La solitude de la vedette dans le métro

Naguère un « collègue » de M. Depardieu, chanteur de rock ibère célèbre en son pays, racontait au quotidien « El Pais » comment il s’était installé pendant une semaine dans les couloirs du métro de Madrid pour y pousser la chansonnette (rythmée) incognito.

Amusante expérience, qui ne lui avait rapporté qu’une poignée d’euros, confiait-il benoîtement. Car aucun madrilène ne l’avait reconnu. Son grand talent n’avait pas effacé le bruit des rames du métro. et très peu de passants avaient mis la main à la poche…
Le ton de l’article et les mots de l’artiste disaient assez l’ignorance et l’ingratitude de la plèbe.

Pourtant cette anecdote porte une autre leçon. Elle remet à sa juste place l’artiste, l’homme, si talentueux et si génial soit-il, lorsqu’il est privé du dispositif social qui l’a porté, qui l’a construit, qui lui a permis d’accumuler richesse et gloire.
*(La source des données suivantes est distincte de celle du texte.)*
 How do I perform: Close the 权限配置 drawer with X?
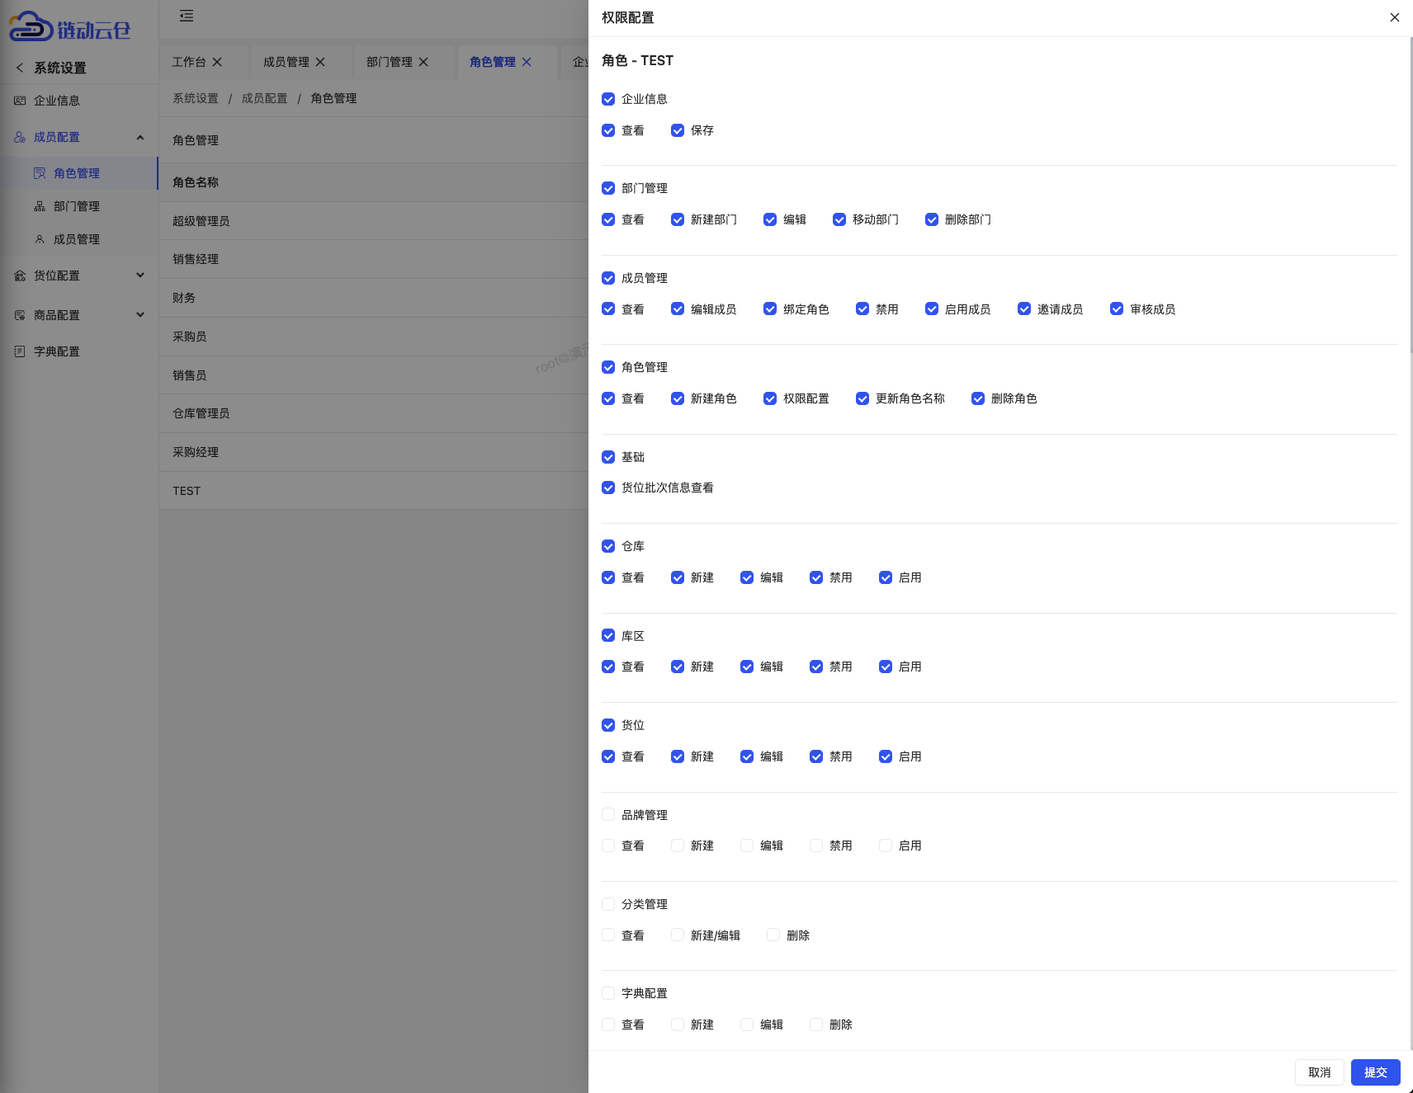(x=1394, y=17)
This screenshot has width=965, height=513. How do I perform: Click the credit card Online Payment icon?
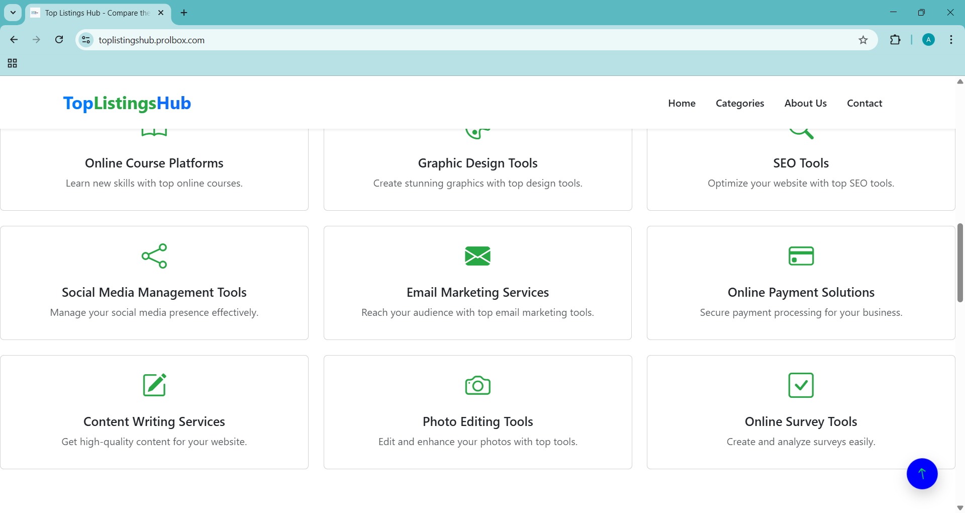[x=801, y=256]
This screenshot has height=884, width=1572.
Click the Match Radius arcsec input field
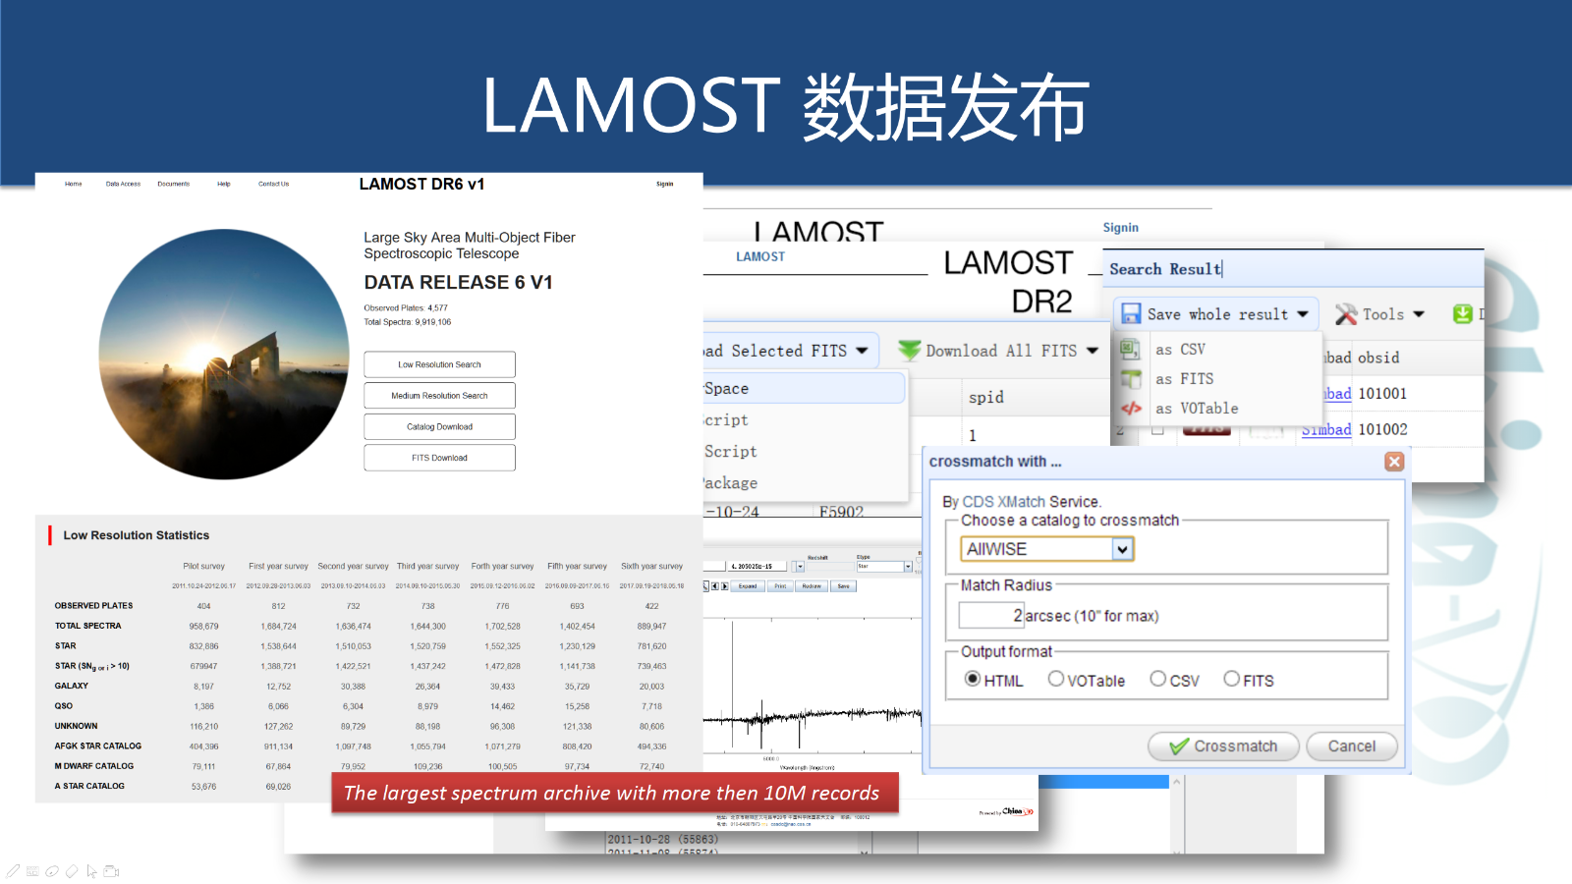coord(991,616)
Elle nous rappelle que lorsque ces gens nous disent « tout ce que j’ai, je l’ai gagné », il font abstraction de la société qui a rendu possible cette ascension, de tous ceux qui ont participé à cette notoriété et n’en ont tiré pour certains qu’un modeste moyen de survie.

Pas d’artiste célèbre, mais pas non plus de capitaine d’industrie brillant sans infrastructures et sans "petites mains". Sans théâtres, sans cinémas, sans rues, sans chemins de fer, sans aéroports, sans télévision sans électricité, sans électricien, sans mécanicien, sans réseau internet et sans informaticien. Sans publicité, sans colleur d’affiches. Sans les efforts de toute une société, au fond.
Et quid des efforts publics qui soutiennent le cinéma français ?

Alors, lorsqu’on commente la fuite de l’acteur, doit-on parler de comportements « minables », ou plus simplement d’aveuglement, de bêtise, ou d’une incommensurable mauvaise foi ?

Privé de la société qui en a fait une vedette, le talentueux redevient le ménestrel qu’il était jadis, et redécouvre la nécessité de gagner sa vie jour après jour, sa vielle et son baluchon sur le dos. Voilà ce "qu’il gagne" lorsqu’il est réduit à son seul talent.

La Belgique n’est plus terre promise.